▸ **Source material**
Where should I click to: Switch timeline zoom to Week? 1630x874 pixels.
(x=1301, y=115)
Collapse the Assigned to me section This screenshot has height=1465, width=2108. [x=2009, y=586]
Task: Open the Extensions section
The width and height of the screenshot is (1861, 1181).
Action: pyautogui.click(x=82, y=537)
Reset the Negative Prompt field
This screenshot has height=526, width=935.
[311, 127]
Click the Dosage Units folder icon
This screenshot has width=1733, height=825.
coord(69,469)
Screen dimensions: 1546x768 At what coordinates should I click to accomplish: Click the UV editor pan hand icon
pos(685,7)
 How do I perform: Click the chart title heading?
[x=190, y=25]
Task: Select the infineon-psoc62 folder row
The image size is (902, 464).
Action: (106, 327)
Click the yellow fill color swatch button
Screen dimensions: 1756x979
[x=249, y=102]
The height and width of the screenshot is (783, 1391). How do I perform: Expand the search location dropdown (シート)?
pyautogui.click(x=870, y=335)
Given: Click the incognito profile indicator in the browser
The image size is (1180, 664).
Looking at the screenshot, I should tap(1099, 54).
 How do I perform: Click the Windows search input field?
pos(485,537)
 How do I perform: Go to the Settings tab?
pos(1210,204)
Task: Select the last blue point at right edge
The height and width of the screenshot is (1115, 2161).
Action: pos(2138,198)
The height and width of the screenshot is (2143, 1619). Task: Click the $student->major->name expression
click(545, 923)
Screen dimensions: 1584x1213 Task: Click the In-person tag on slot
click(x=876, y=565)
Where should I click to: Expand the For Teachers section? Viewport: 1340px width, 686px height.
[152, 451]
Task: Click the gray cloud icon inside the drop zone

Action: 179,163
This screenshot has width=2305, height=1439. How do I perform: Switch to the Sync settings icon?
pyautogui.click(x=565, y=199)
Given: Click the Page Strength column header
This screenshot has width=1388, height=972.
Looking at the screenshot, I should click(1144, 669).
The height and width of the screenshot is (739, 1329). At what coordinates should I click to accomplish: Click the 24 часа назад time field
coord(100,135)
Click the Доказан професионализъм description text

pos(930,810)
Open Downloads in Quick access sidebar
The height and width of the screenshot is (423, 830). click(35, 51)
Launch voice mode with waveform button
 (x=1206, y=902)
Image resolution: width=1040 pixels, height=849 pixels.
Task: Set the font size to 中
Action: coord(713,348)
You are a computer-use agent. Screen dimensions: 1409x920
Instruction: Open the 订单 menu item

▸ **Your task**
Start to finish, transcribe the listing above exactly.

▸ **Written solution**
Where should I click to: Switch timeline zoom to Week? 1630x874 pixels.
(x=1301, y=115)
Collapse the Assigned to me section This screenshot has height=1465, width=2108. [x=2009, y=586]
Task: Open the Extensions section
The width and height of the screenshot is (1861, 1181).
Action: pyautogui.click(x=82, y=537)
Reset the Negative Prompt field
This screenshot has height=526, width=935.
[311, 127]
Click the Dosage Units folder icon
This screenshot has width=1733, height=825.
coord(69,469)
Screen dimensions: 1546x768 At what coordinates should I click to accomplish: Click the UV editor pan hand icon
pos(685,7)
 How do I perform: Click the chart title heading?
[x=190, y=25]
Task: Select the infineon-psoc62 folder row
The image size is (902, 464).
Action: (106, 327)
Click the yellow fill color swatch button
Screen dimensions: 1756x979
[x=249, y=102]
The height and width of the screenshot is (783, 1391). How do I perform: Expand the search location dropdown (シート)?
pyautogui.click(x=870, y=335)
Given: Click the incognito profile indicator in the browser
The image size is (1180, 664).
Looking at the screenshot, I should tap(1099, 54).
 How do I perform: Click the Windows search input field?
pos(485,537)
 How do I perform: Go to the Settings tab?
pos(1210,204)
Task: Select the last blue point at right edge
The height and width of the screenshot is (1115, 2161).
Action: pos(2138,198)
The height and width of the screenshot is (2143, 1619). Task: Click the $student->major->name expression
click(545, 923)
Screen dimensions: 1584x1213 Task: Click the In-person tag on slot
click(x=876, y=565)
Where should I click to: Expand the For Teachers section? Viewport: 1340px width, 686px height.
[152, 451]
Task: Click the gray cloud icon inside the drop zone

Action: 179,163
This screenshot has width=2305, height=1439. How do I perform: Switch to the Sync settings icon?
pyautogui.click(x=565, y=199)
Given: Click the Page Strength column header
This screenshot has width=1388, height=972.
Looking at the screenshot, I should click(1144, 669).
The height and width of the screenshot is (739, 1329). At what coordinates should I click to accomplish: Click the 24 часа назад time field
coord(100,135)
Click the Доказан професионализъм description text

pos(930,810)
Open Downloads in Quick access sidebar
The height and width of the screenshot is (423, 830). click(35, 51)
Launch voice mode with waveform button
 (x=1206, y=902)
Image resolution: width=1040 pixels, height=849 pixels.
Task: Set the font size to 中
Action: coord(713,348)
You are a computer-use agent. Screen dimensions: 1409x920
Instruction: Open the 订单 menu item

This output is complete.